** Opening INPUT block **

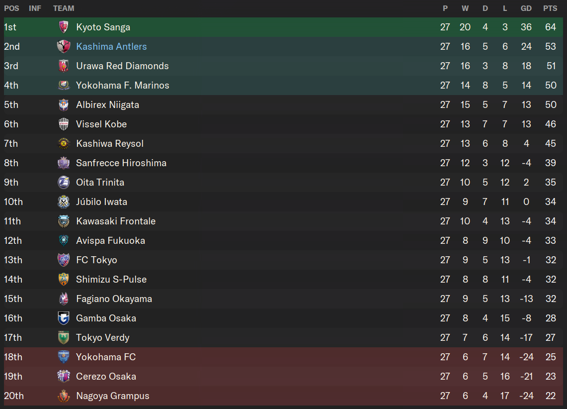Sort by the W wins column

[x=465, y=8]
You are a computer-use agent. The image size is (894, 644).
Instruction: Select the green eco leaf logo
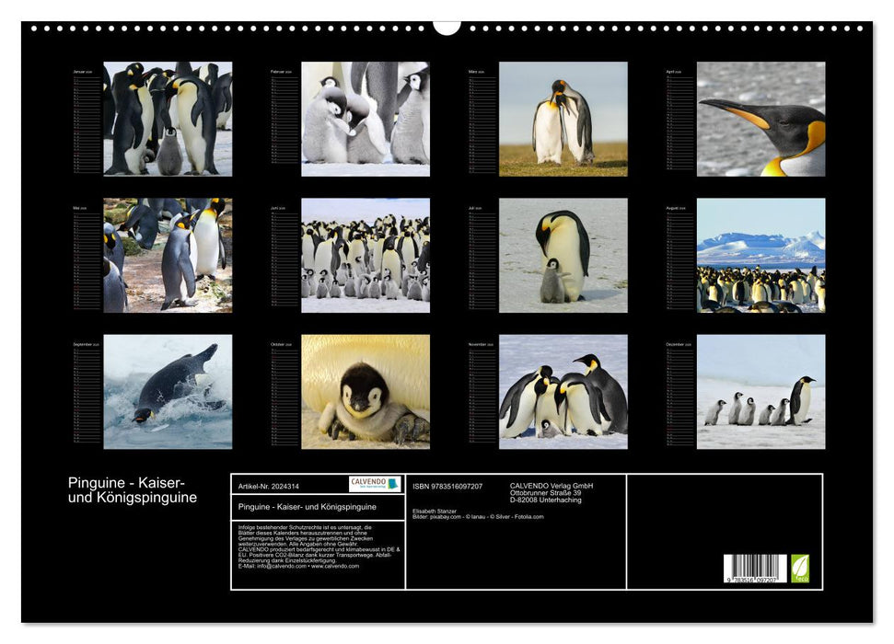(x=800, y=566)
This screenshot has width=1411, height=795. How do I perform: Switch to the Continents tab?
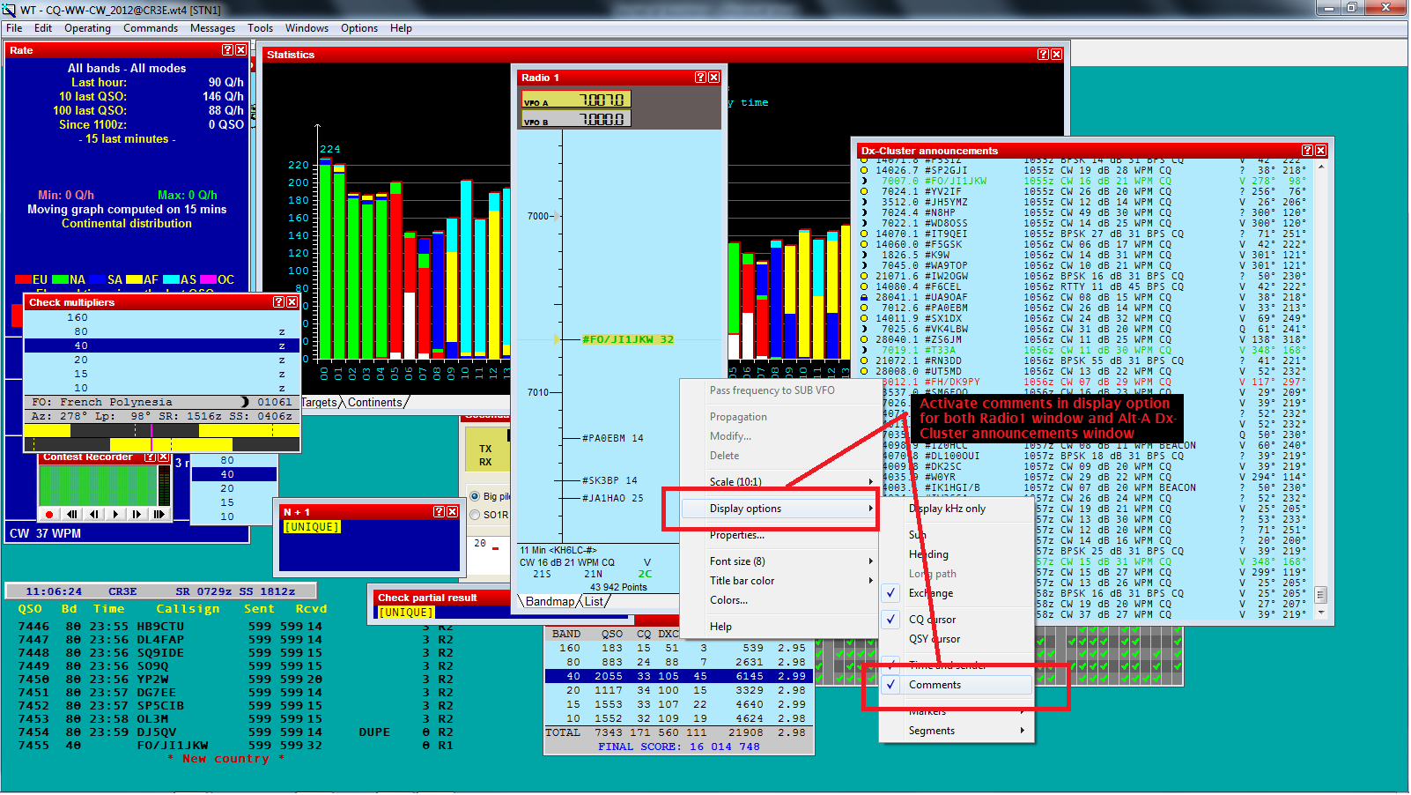(374, 403)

** Closing INPUT block **

ASSIGNED TASK: Return exactly the lines that begin with the one containing "You are a computer-use" and end with the final line of the data above; include no pictures.

RESPONSE:
You are a computer-use agent. The image size is (894, 644).
Instruction: Select the green eco leaf logo
(x=800, y=566)
This screenshot has width=1411, height=795. How do I perform: Switch to the Continents tab?
(374, 403)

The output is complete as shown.